Progestins, high-dose oestrogens, selective oestrogen receptor modulators (SERMs), aromatase inhibitors (AIs), and, most recently, the new type of oestrogen receptor (ER) antagonist fulvestrant (‘Faslodex’) have all been used for the treatment of hormone-sensitive advanced breast cancer in postmenopausal women. Tamoxifen was the ‘gold standard’ hormonal therapy for both pre- and postmenopausal women for many years. Recently, the third-generation nonsteroidal AIs anastrozole and letrozole and the steroidal AI exemestane have been shown to be more effective than tamoxifen as first-line treatment in postmenopausal women with hormone-sensitive advanced disease, leading to approval in this treatment setting. Different types of endocrine treatments are associated with different side effects, which may include nausea, vaginal bleeding and weight gain. SERMs such as tamoxifen have oestrogen agonist effects in a number of tissues including breast and uterus, which can cause ‘tumour flare’ and may increase the risk of endometrial cancer. Effects on lipid profile may increase the risk of thromboembolic events.

Most patients will eventually become resistant to endocrine agents. In an attempt to extend the time window in which well-tolerated treatments may be used, it is common clinical practice to use two or more different endocrine therapies in sequence. For this to be successful, it is necessary to use endocrine agents with different mechanisms of action that do not possess crossresistance with any hormonal therapies previously used. New endocrine therapies with novel mechanisms of action provide opportunities not only for optimising the efficacy of breast cancer treatment, but may also allow a longer time in which endocrine therapies can be used before reliance upon cytotoxic chemotherapy is necessary.

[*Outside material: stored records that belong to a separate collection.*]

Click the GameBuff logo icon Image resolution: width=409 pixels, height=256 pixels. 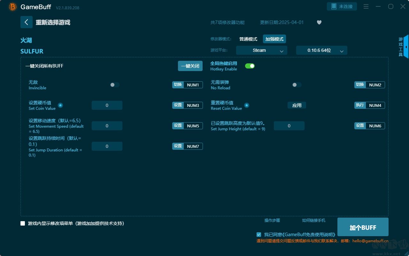click(13, 7)
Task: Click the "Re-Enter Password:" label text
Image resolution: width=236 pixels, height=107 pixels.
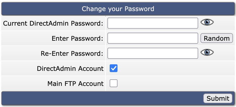Action: [x=72, y=54]
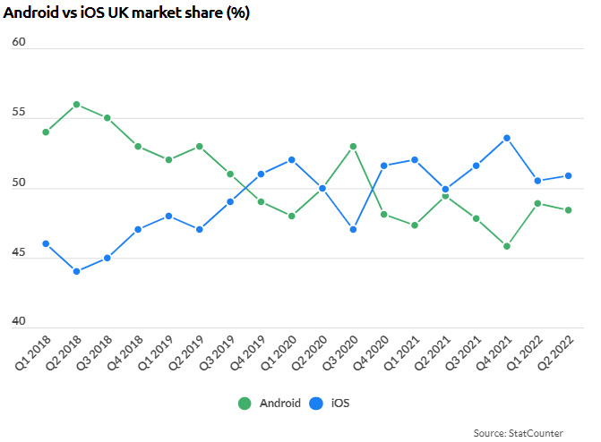Click the Q1 2020 axis label

tap(279, 353)
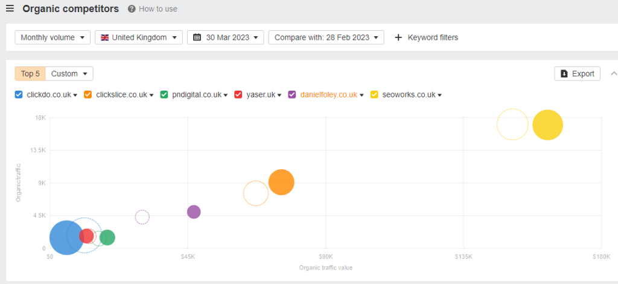The width and height of the screenshot is (618, 284).
Task: Click the plus icon for Keyword filters
Action: click(398, 37)
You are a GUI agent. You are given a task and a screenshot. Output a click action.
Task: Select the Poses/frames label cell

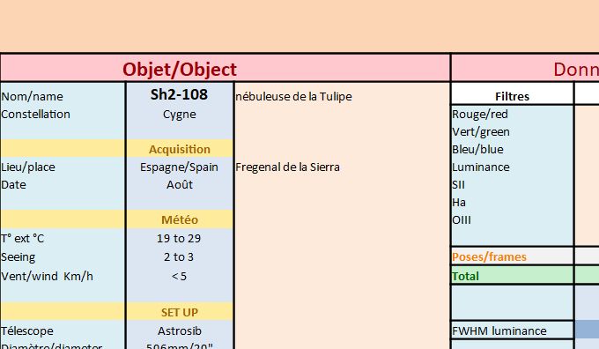pyautogui.click(x=512, y=256)
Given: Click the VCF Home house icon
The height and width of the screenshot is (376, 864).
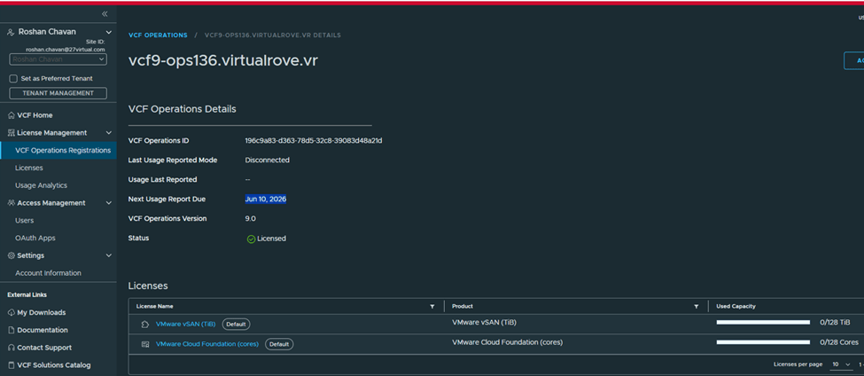Looking at the screenshot, I should click(x=11, y=115).
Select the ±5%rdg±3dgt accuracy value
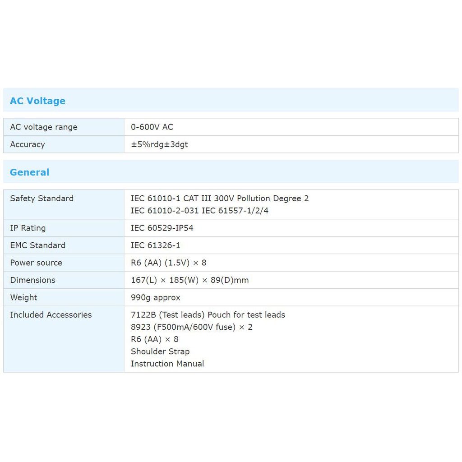Image resolution: width=462 pixels, height=462 pixels. (159, 144)
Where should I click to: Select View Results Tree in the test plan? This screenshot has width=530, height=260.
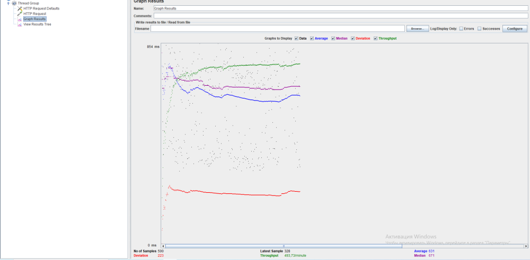pos(37,24)
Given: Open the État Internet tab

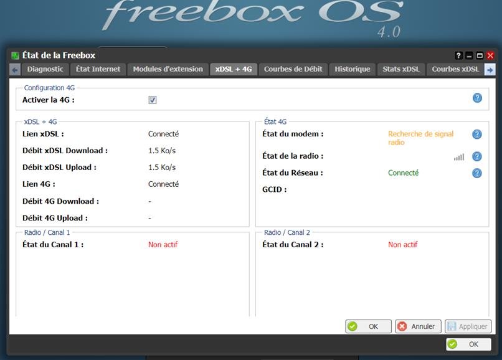Looking at the screenshot, I should pyautogui.click(x=98, y=69).
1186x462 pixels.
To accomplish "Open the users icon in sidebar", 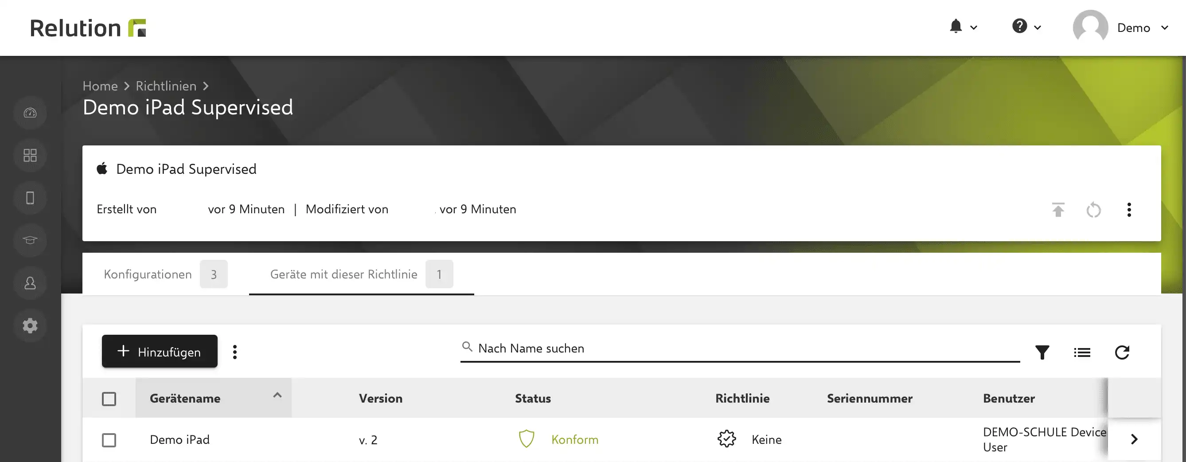I will tap(30, 283).
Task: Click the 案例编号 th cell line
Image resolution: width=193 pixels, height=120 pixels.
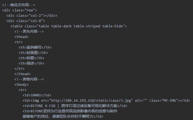Action: pos(35,47)
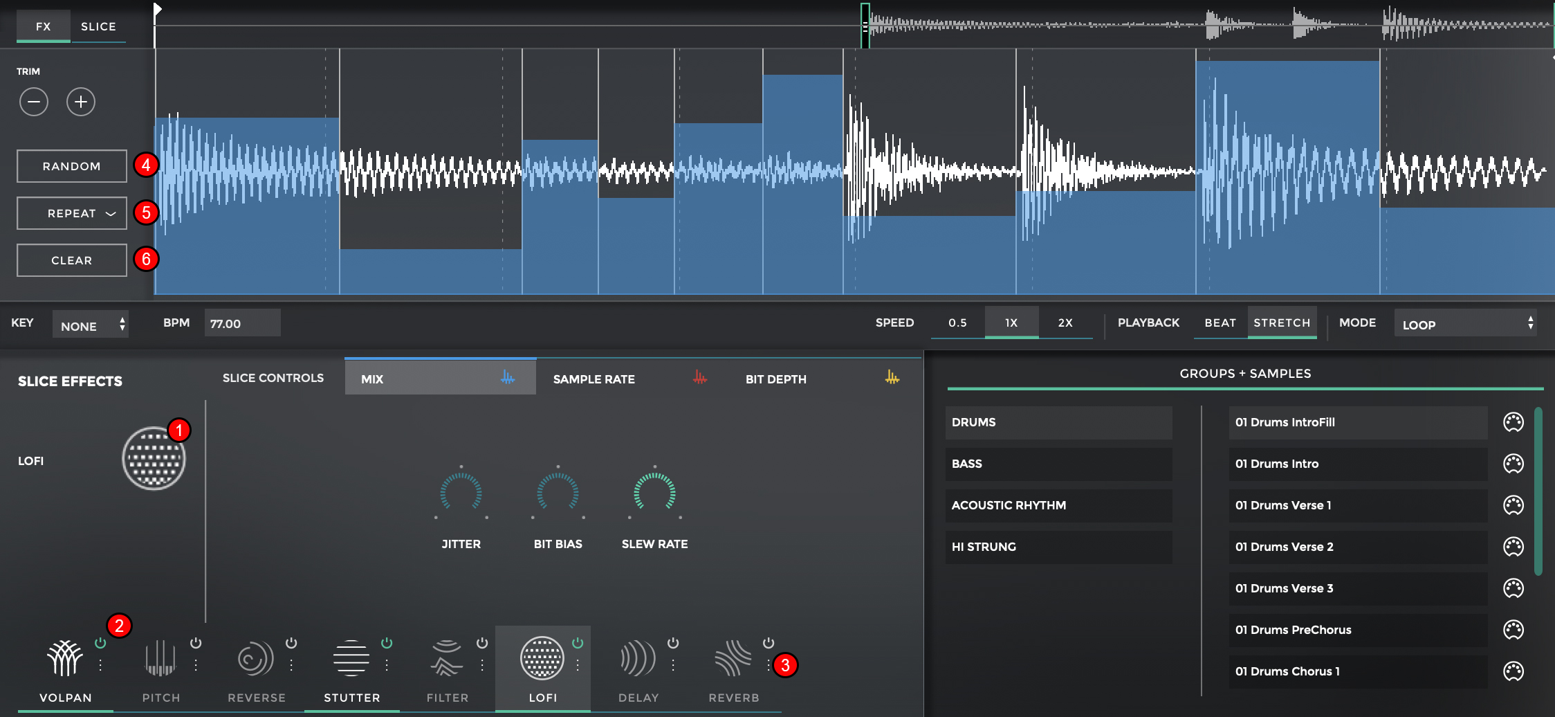
Task: Open MIDI palette icon for 01 Drums Intro
Action: point(1513,464)

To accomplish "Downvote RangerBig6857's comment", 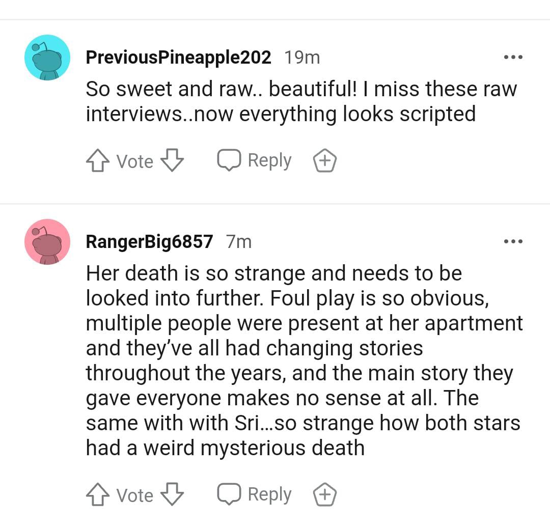I will pyautogui.click(x=172, y=494).
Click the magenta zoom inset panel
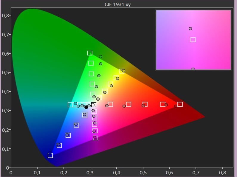237x177 pixels. point(193,40)
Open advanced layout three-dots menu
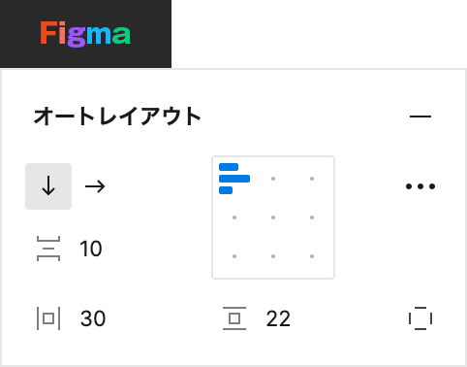This screenshot has width=467, height=367. click(420, 186)
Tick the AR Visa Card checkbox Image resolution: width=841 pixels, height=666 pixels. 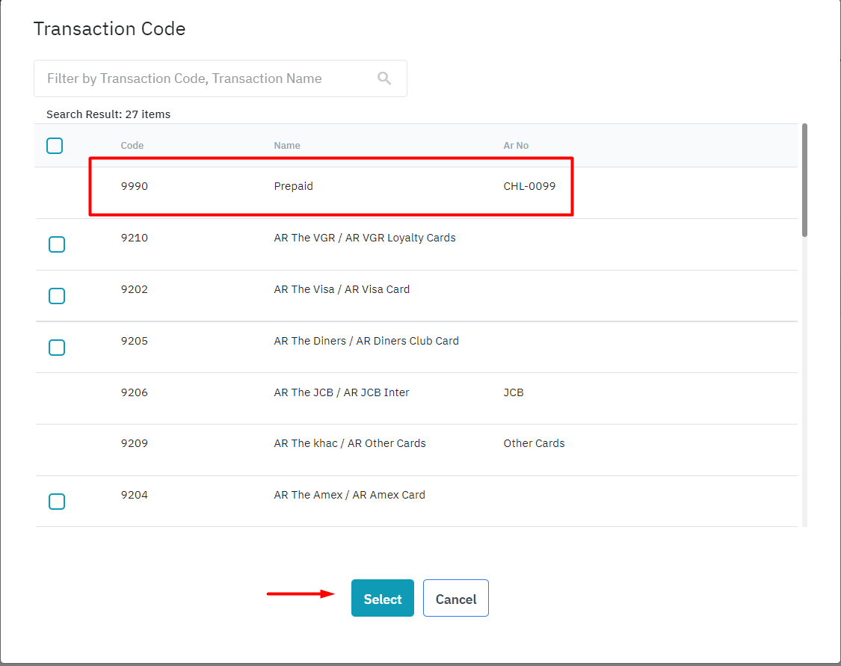[x=57, y=296]
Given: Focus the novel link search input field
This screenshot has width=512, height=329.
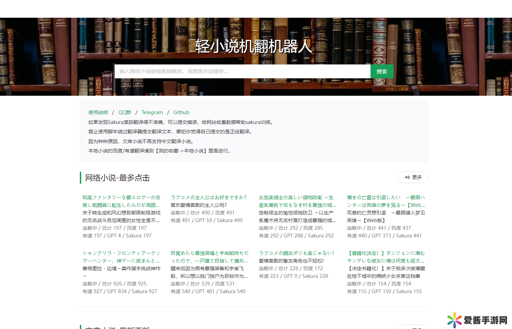Looking at the screenshot, I should pos(242,71).
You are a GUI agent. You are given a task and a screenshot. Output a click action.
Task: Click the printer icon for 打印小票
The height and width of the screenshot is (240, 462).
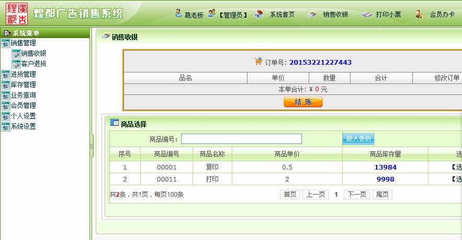367,14
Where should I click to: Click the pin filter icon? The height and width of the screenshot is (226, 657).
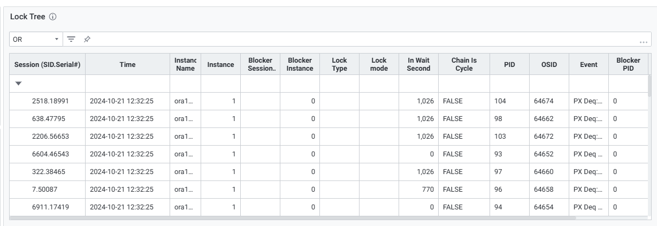coord(87,39)
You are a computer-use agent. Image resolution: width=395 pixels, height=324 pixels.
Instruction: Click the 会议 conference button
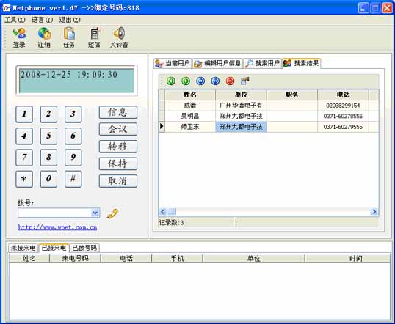click(x=118, y=129)
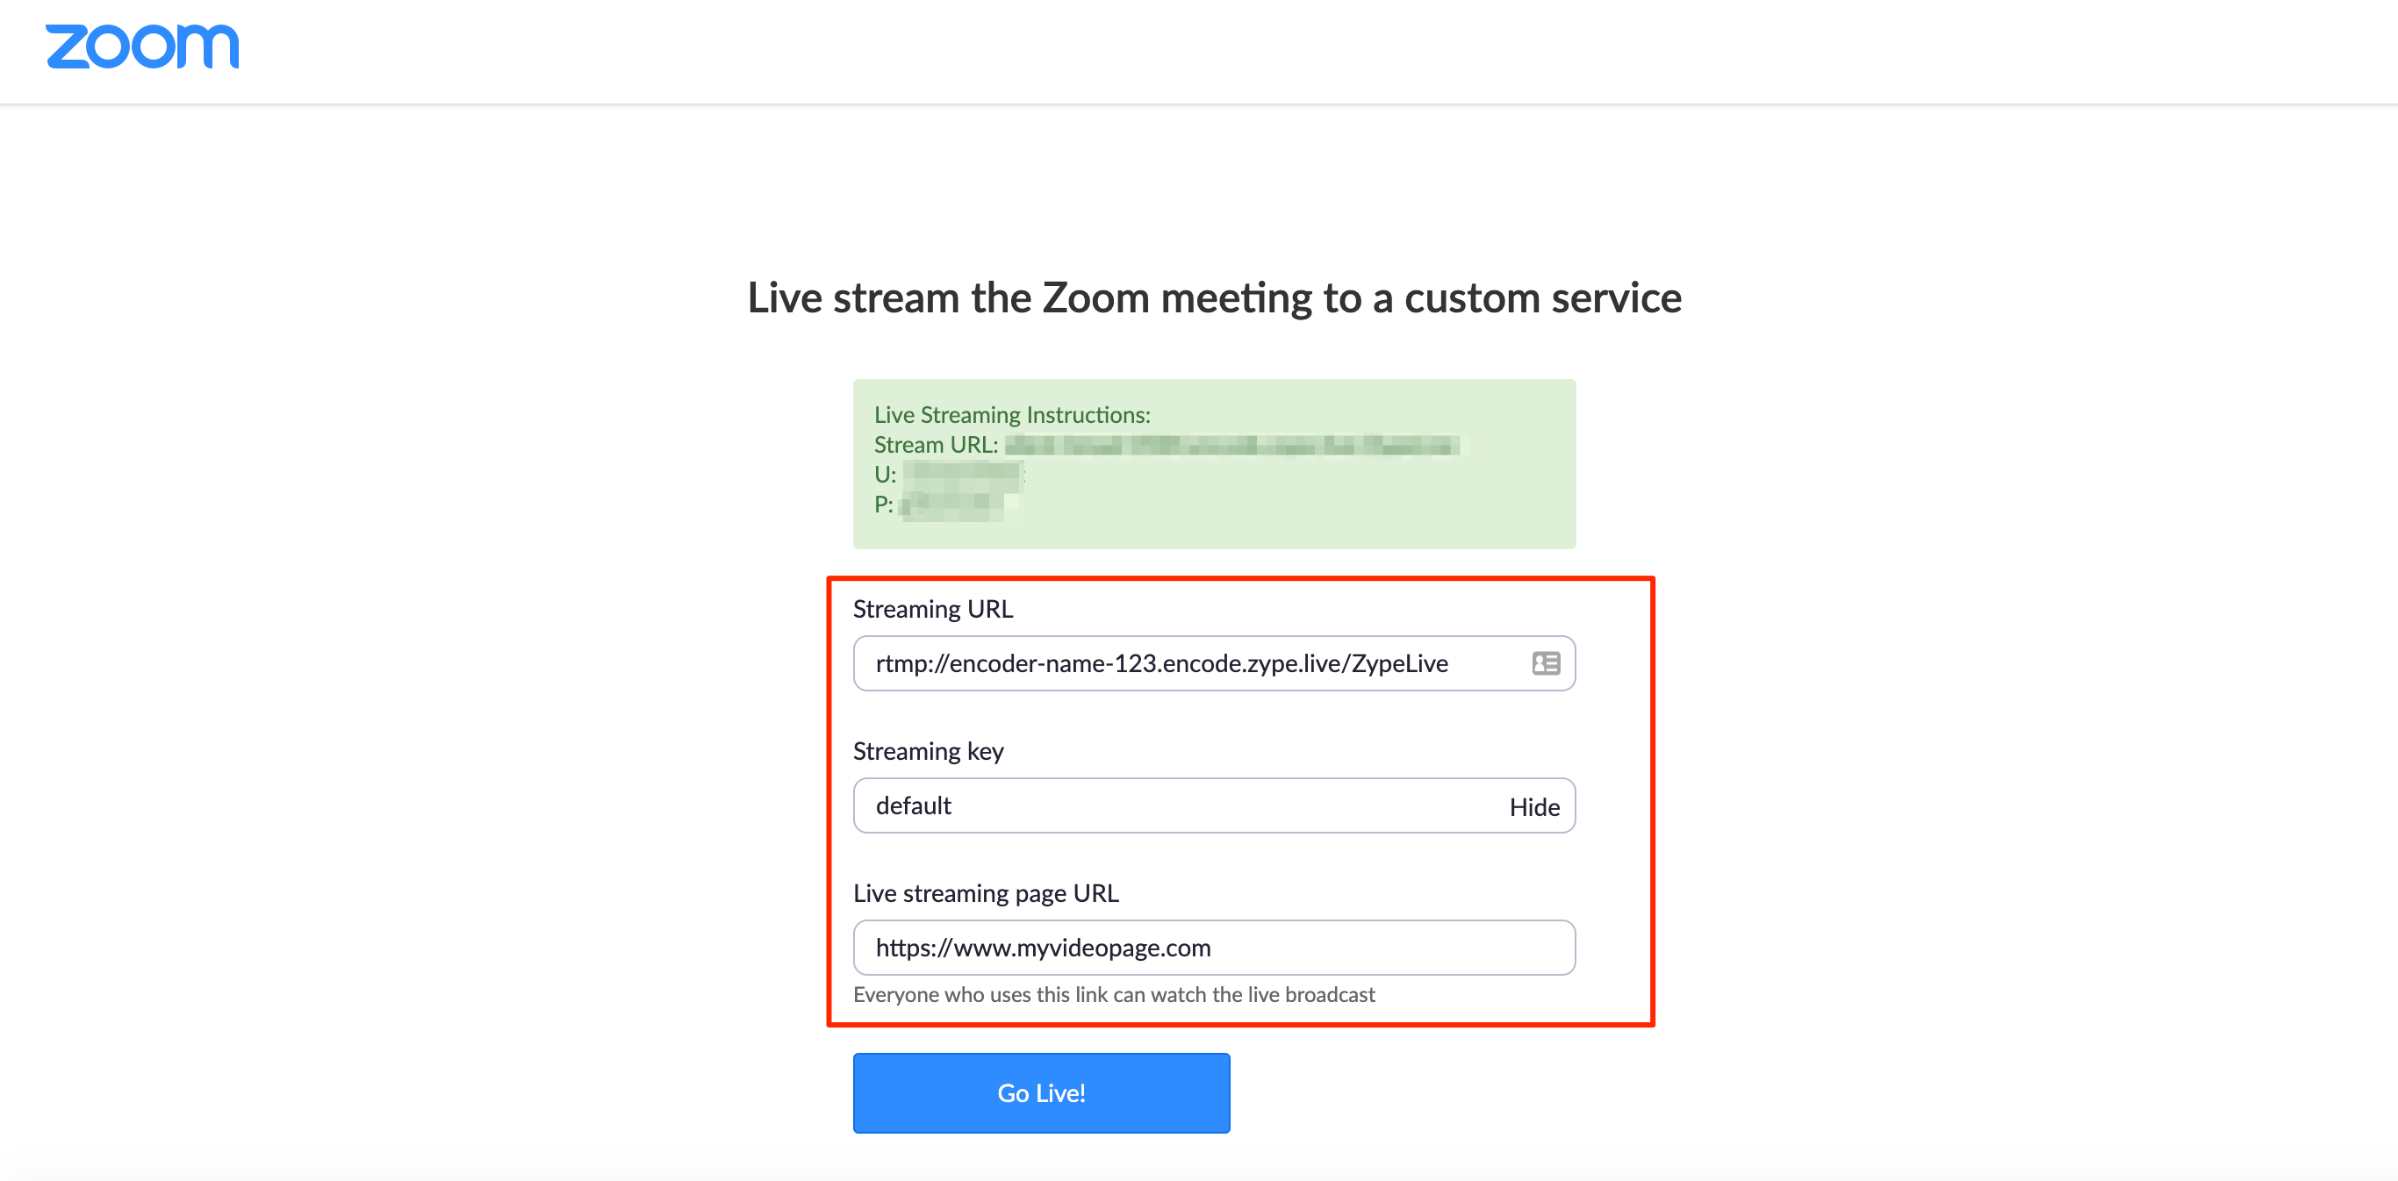2398x1181 pixels.
Task: Click the Stream URL: label in instructions
Action: click(x=936, y=445)
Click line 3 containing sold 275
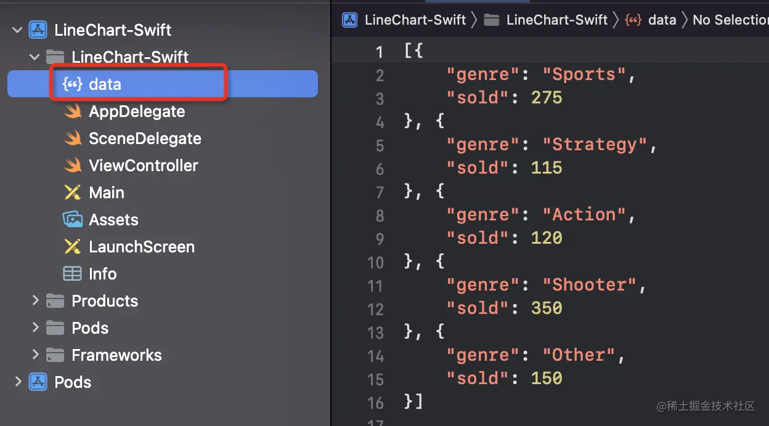Screen dimensions: 769x426 [504, 98]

Fulvestrant is a new type of endocrine agent for the treatment of hormone-sensitive advanced breast cancer in postmenopausal women who have progressed on prior endocrine therapy. Unlike tamoxifen, fulvestrant has no oestrogen agonist activity. This supplement contains four papers that together provide a comprehensive review of fulvestrant. The first of these, by C Kent Osborne, Robert Nicholson and Alan Wakeling, provides an overview of the current understanding of ER signalling and its effect on breast cancer development. It details how fulvestrant acts to produce downregulation of cellular levels of the ER. Following this, John Robertson and Mike Harrison review the pharmacokinetics and metabolism of fulvestrant. In the third paper, John Robertson and Ignace Vergote report on the clinical data for fulvestrant, from the early efficacy and tolerability studies through to the three randomised phase III trials for fulvestrant that have been conducted in postmenopausal women with hormone-sensitive advanced breast cancer; two of these compared fulvestrant with anastrozole in patients who had progressed on prior endocrine therapy, and the third compared fulvestrant with tamoxifen as first-line endocrine treatment. Finally, Stephen Johnston reviews the evidence suggesting the versatility of fulvestrant in the sequencing of hormonal therapy, and considers the options for optimising the endocrine sequence cascade.